Perché l’economia classica non funziona
L’economia è lo studio della scelta in condizioni di scarsità. In qualsiasi manuale possiamo trovare una definizione simile, ove per scarsità si intende non solo scarsità monetaria o di beni materiali, ma anche, per esempio, di tempo, di salute, di energia fisica etc. Ogni scelta è determinata da scarsità di risorse, e in ogni caso, la scelta da compiere è di tipo economico, anche se non c’è da metter mano al portafoglio: davanti ad una tavola imbandita dalla quale possiamo mangiare tutto quello che vogliamo, la risorsa scarsa è rappresentata dalla capacità del nostro stomaco, e la scelta di mangiare una tartina in più a scapito di una fetta di torta è valutabile in termini di costo-opportunità.
La possibilità che ogni aspetto della nostra vita sia valutato in termini economici ci rende edotti su cosa intendesse Marshall quando definì l’economia “lo studio del genere umano negli affari ordinari della vita”. Eppure nel corso di questo lavoro emergerà come, in realtà, l’economia per lungo tempo è stata ben lungi dall’essere uno strumento efficace nello spiegare e prevedere l’agire umano. Il modello economico neoclassico, infatti, parte dall’assunto che gli obiettivi e le motivazioni umane siano date a priori, sotto forma di una funzione di utilità che consente all’individuo di compiere scelte coerenti tra tutte le combinazioni alternative.

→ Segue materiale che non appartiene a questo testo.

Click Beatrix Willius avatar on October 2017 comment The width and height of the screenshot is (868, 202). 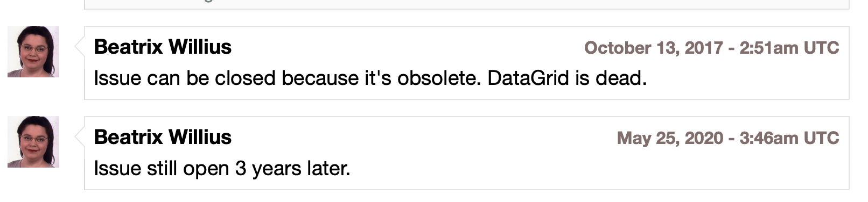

In secondo luogo, si ipotizza che gli agenti economici scelgono sempre, tra le alternative a loro disposizione, quella che comporta la massima utilità (Savage, 1954). Ossia in pratica, si suppone che gli individui abbiano a disposizione anzitutto un ambiente statico (ossia chiuso alla possibilità di essere influenzato da qualunque fattore esterno e imprevisto), del quale possiedono tutte le informazioni del caso (si ipotizza cioè, un modello relativamente poco complesso) e in tali condizioni, siano pertanto in grado di calcolare quale alternativa comporti la massima utilità (attesa)[1]
Per dirla con Simon, “gli economisti tendono a partire da qualche ipotesi teorica globale, come se l’avessero ricevuta dalle mani di Mosè, e poi ragionano in base ad essa. Se il mondo non aderisce alle ipotesi, tanto peggio per il mondo… In economia si ha uno scollamento tale tra la teoria e i dati molto diverso da qualsiasi altro campo delle scienze naturali o sociali…”[2]
Non solo. Il modello economico neoclassico, esclude in nuce la possibilità di qualsiasi istanza altruistica nell’individuo,intento com’è ad affermare il paradigma del famigerato Homo Oeconomicus, uomo egoista, razionale e informato per eccellenza.
Ora, con queste premesse, non risulta difficile capire come, siffatto strumentario, formato in buona parte da proposizioni non dimostrate, né altrimenti dimostrabili, poco si presta ad aderire ad una realtà che risulta per molteplici versi infinitamente più variegata e complessa.
[1] Si deve precisare che la descrizione del modello neoclassico appena trattata, ha il solo scopo di essere semplificativa: innumerevoli sono stati gli sviluppi successivi del modello.
[2] Intervista del 17/09/1986 fatta da Richard D. Bartel, redattore di “Challenge”.